Task objective —
Only those lines from the one with "Screen dimensions: 800x800" through the last line of the material below should be output, each exactly as it appears.

---------- Given entries

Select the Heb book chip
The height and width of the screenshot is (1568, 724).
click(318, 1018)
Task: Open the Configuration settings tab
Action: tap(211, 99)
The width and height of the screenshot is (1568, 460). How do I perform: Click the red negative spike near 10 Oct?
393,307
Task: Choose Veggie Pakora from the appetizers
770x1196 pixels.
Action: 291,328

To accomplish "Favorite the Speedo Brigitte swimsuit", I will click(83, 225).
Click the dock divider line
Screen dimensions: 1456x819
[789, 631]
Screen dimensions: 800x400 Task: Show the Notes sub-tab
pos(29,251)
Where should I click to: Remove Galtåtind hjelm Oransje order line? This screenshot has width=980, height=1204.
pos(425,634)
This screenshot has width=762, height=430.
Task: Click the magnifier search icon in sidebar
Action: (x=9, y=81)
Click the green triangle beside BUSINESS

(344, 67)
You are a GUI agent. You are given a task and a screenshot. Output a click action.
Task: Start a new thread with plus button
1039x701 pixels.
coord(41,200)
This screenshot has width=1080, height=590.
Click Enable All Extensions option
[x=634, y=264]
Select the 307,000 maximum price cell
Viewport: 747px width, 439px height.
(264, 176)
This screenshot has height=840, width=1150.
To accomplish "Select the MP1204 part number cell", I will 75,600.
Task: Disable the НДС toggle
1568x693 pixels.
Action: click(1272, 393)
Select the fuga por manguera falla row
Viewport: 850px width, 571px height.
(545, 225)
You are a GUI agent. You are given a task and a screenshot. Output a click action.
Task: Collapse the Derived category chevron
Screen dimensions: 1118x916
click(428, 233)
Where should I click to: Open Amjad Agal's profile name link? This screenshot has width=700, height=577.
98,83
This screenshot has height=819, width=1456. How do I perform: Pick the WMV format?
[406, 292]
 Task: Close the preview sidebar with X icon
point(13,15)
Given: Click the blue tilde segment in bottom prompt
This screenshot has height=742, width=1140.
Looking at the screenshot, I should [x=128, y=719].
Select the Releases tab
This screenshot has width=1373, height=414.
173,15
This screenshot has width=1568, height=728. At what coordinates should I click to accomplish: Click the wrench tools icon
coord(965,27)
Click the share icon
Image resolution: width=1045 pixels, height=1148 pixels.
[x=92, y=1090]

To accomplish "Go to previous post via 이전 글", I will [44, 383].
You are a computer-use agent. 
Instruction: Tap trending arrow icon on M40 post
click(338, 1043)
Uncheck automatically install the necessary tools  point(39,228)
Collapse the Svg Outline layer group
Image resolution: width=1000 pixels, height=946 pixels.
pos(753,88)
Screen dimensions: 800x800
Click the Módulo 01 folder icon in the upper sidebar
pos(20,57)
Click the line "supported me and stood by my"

--------------------

Solution for this exercise —
Screen dimensions: 800x800
Click the Módulo 01 folder icon in the upper sidebar
pos(20,57)
Click the line "supported me and stood by my"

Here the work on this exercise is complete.